Well, whatever plan there was would have gone out of the window anyway when Jon Snow went LEEEEEEEEROY JENKINNNNNNS which Sansa specifically warned him about. Ygritte was right, he's brave but stupid. His stupidity nearly got him killed, and cost him apparently 100% of his cavalry and nearly all the infantry - made all the worse because Ser Onion suddenly decides that all their archers should also charge in the melee instead of, say, staying in the reserve and waiting until the bulk of Bolton infantry is committed and arrowing/charging them in the rear.
Also illustrated is how discipline and formations mean that a force consisting of even mediocre soldiers is infinitely superior to a horde of undisciplined warriors, no matter how "fierce". (There's also a terrible disparity in equipment to overcome, but come on, even wooden shields for the Free Folk would have evened the odds immensely.) The director in the making of videos is so focused on recreating Cannae - where two roughly similar armies met - that he forgets that for example in Alesia, Caesar's legions became surrounded by numerically superior Gauls and still came out on top due to their discipline.
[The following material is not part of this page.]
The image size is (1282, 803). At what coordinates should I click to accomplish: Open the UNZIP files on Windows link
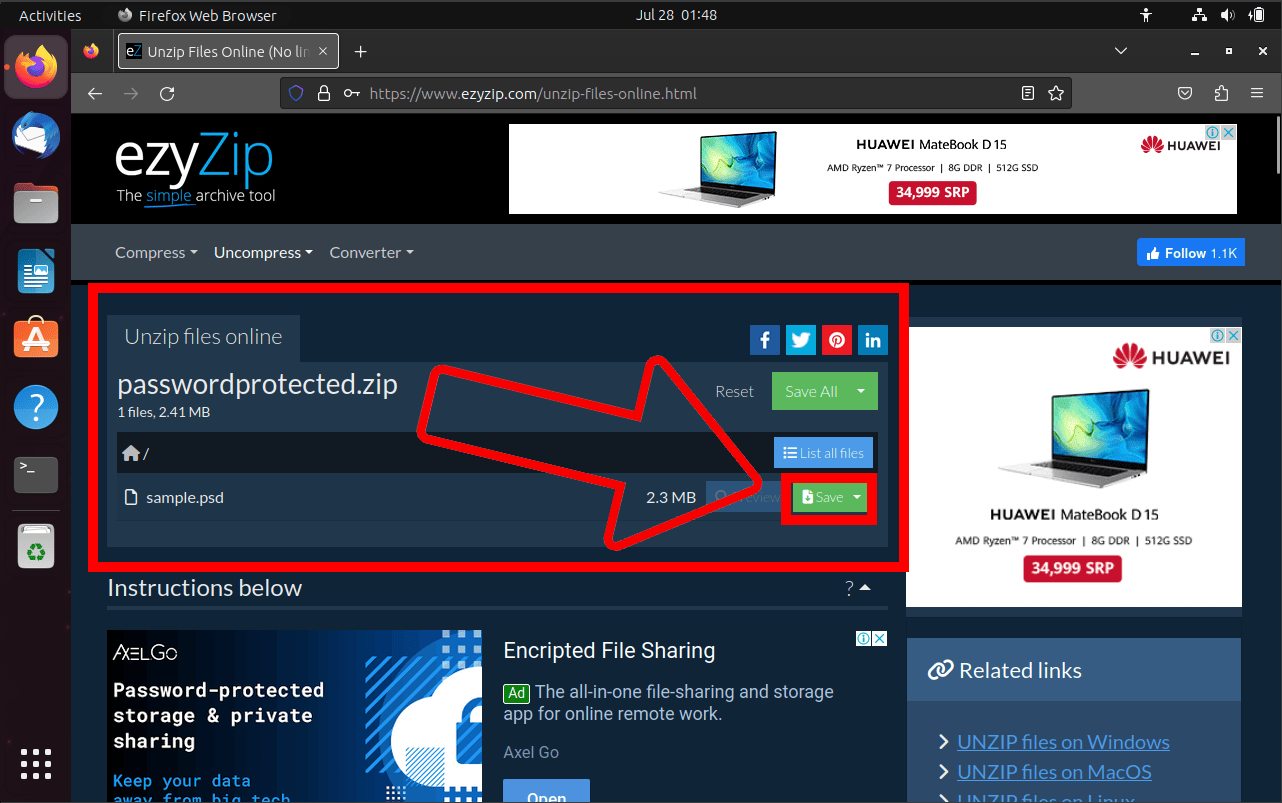(1063, 742)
Ummm, now I will have to actually backpedal: Jon's army would probably not have fared very well even if everything had gone according to the original plan, if the Boltons had simply turtled down behind a shieldwall if they ever became surrounded.
Though, without Jon & co. tying up the Bolton infantry, a cavalry charge even by numerically superior Vale knights would have had a hard time trying to crack a square of pikes. Outside of
The Lord of the Rings, horses usually don't want to charge and impale themselves on a forest of sharp things pointed their way, so a cavalry charge should preferably be made to the flanks or rear. Though it takes iron discipine to have infantry hold the line when a wave of massive beast carrying heavily armoured knights thunders towards them, and preferably long and strong enough spears/pikes to take the impact (and outrange any lances the cavalry has) if some horses are foolhardy enough to press the charge home.
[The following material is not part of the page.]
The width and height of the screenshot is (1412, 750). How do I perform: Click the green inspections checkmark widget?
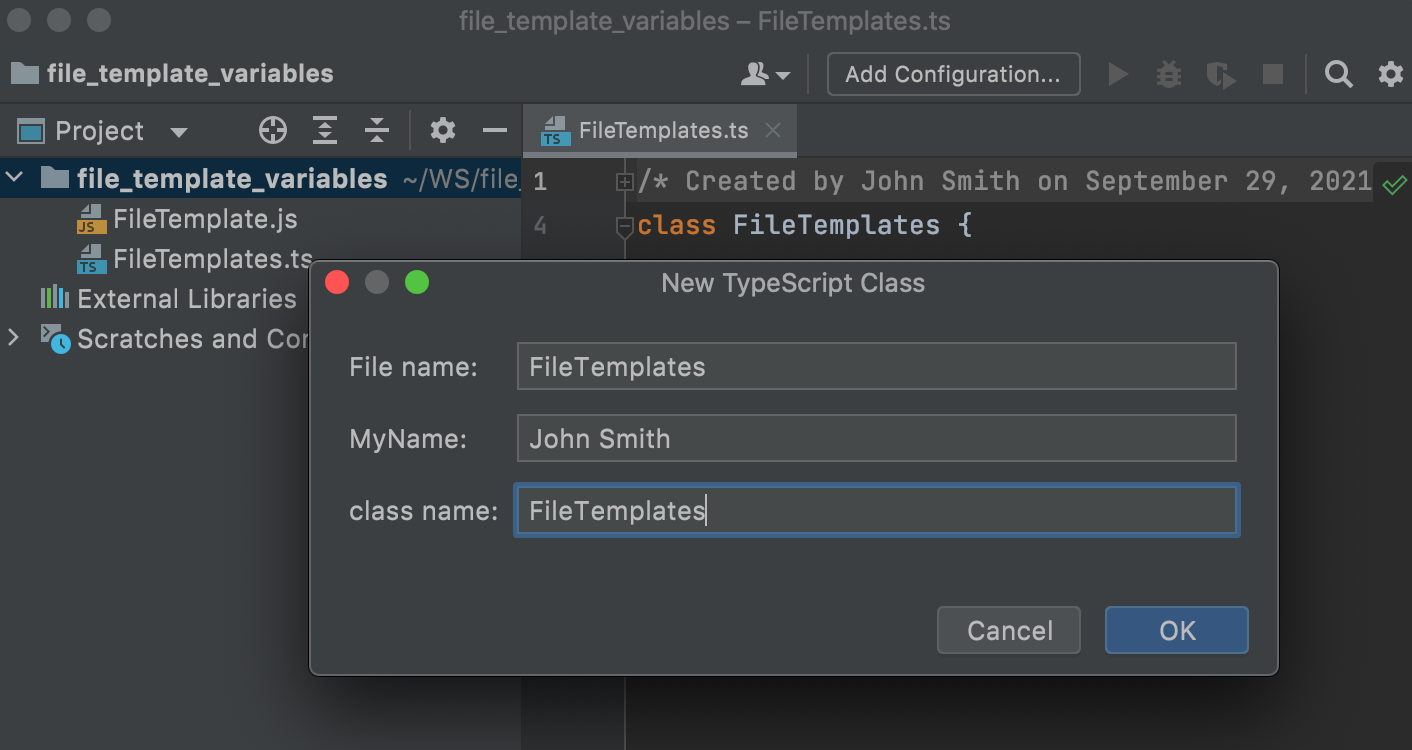point(1395,184)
Also, who piled up all the bodies into a neat wall? We are shown that the dead are falling all over the battlefield, so they should have formed a roughly circular, quite flat disc on the ground, if even that.
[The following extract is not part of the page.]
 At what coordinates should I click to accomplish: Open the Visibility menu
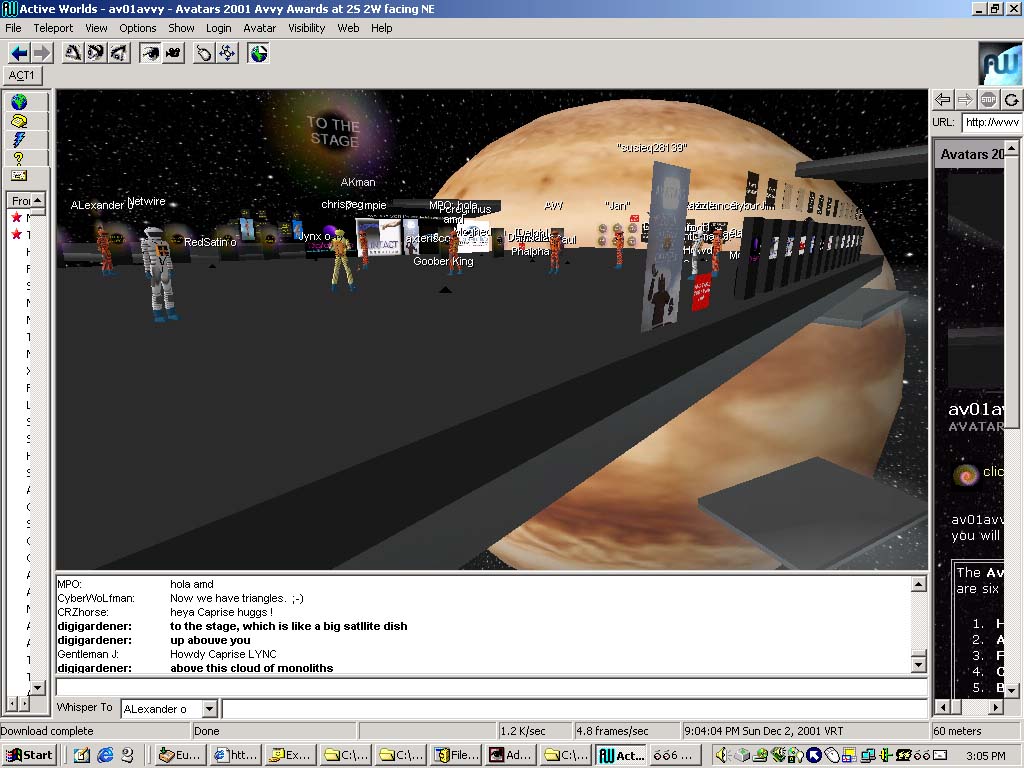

Why didn't anyone have the brain to fell even a single tree so Wun Wun could have had an useful weapon with MASSIVE advantage in reach? (Because then there would not have been a Bolton shieldwall which the director apparently wanted.) EDIT: Ninja'd by PanzerKnacker
When cornered, why didn't Wun Wun simply grab a spear of a Boltonman by the shaft, he does have the reach for that easily? It's not like the other guy had had the strength to resist. (Was Wun Wun so afraid of sharp things too? Ah well, the answer is already above.)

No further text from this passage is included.